_Exercise prompt_.
Reproduce each of the following records word for word, keeping every line exactly as it stands.

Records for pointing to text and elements
####
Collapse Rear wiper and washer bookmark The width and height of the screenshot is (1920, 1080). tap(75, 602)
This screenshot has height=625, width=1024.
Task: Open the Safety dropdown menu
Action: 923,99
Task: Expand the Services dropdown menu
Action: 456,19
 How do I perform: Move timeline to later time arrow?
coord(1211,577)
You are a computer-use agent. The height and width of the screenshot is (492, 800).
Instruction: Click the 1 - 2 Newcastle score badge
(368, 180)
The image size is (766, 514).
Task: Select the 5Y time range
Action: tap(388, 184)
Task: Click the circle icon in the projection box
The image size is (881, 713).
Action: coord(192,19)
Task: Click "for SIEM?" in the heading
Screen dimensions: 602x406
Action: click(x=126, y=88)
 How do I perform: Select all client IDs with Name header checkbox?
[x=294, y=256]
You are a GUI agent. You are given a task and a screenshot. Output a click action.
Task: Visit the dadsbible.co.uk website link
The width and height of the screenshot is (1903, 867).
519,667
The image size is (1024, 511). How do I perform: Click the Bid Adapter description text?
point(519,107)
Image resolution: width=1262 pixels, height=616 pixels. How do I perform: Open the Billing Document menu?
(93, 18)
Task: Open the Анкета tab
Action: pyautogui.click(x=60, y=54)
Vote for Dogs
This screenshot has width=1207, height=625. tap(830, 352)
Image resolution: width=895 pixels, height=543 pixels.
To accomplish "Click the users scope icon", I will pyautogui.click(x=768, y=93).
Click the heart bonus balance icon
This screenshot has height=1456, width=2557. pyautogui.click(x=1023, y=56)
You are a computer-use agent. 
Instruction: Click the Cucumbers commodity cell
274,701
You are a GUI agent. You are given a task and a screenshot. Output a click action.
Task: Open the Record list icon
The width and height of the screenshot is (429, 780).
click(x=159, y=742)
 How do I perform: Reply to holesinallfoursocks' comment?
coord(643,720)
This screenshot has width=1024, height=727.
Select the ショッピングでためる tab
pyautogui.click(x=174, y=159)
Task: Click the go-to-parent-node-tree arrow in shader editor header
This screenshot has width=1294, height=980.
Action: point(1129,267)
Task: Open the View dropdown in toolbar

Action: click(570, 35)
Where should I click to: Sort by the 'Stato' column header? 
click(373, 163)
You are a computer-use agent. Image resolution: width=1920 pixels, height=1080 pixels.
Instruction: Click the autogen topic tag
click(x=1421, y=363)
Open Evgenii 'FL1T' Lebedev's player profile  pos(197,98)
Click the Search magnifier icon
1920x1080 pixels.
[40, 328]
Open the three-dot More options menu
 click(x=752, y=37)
####
_Complete answer_.
Collapse Rear wiper and washer bookmark The width and height of the screenshot is (1920, 1080). tap(75, 602)
This screenshot has height=625, width=1024.
Task: Open the Safety dropdown menu
Action: 923,99
Task: Expand the Services dropdown menu
Action: 456,19
 How do I perform: Move timeline to later time arrow?
coord(1211,577)
You are a computer-use agent. The height and width of the screenshot is (492, 800).
Instruction: Click the 1 - 2 Newcastle score badge
(368, 180)
The image size is (766, 514).
Task: Select the 5Y time range
Action: tap(388, 184)
Task: Click the circle icon in the projection box
The image size is (881, 713).
Action: coord(192,19)
Task: Click "for SIEM?" in the heading
Screen dimensions: 602x406
Action: click(x=126, y=88)
 How do I perform: Select all client IDs with Name header checkbox?
[x=294, y=256]
You are a GUI agent. You are given a task and a screenshot. Output a click action.
Task: Visit the dadsbible.co.uk website link
The width and height of the screenshot is (1903, 867).
519,667
The image size is (1024, 511). How do I perform: Click the Bid Adapter description text?
point(519,107)
Image resolution: width=1262 pixels, height=616 pixels. How do I perform: Open the Billing Document menu?
(93, 18)
Task: Open the Анкета tab
Action: pyautogui.click(x=60, y=54)
Vote for Dogs
This screenshot has width=1207, height=625. tap(830, 352)
Image resolution: width=895 pixels, height=543 pixels.
To accomplish "Click the users scope icon", I will pyautogui.click(x=768, y=93).
Click the heart bonus balance icon
This screenshot has height=1456, width=2557. pyautogui.click(x=1023, y=56)
You are a computer-use agent. 
Instruction: Click the Cucumbers commodity cell
274,701
You are a GUI agent. You are given a task and a screenshot. Output a click action.
Task: Open the Record list icon
The width and height of the screenshot is (429, 780).
click(x=159, y=742)
 How do I perform: Reply to holesinallfoursocks' comment?
coord(643,720)
This screenshot has width=1024, height=727.
Select the ショッピングでためる tab
pyautogui.click(x=174, y=159)
Task: Click the go-to-parent-node-tree arrow in shader editor header
This screenshot has width=1294, height=980.
Action: point(1129,267)
Task: Open the View dropdown in toolbar

Action: click(570, 35)
Where should I click to: Sort by the 'Stato' column header? 
click(373, 163)
You are a computer-use agent. Image resolution: width=1920 pixels, height=1080 pixels.
Instruction: Click the autogen topic tag
click(x=1421, y=363)
Open Evgenii 'FL1T' Lebedev's player profile  pos(197,98)
Click the Search magnifier icon
1920x1080 pixels.
[40, 328]
Open the three-dot More options menu
 click(x=752, y=37)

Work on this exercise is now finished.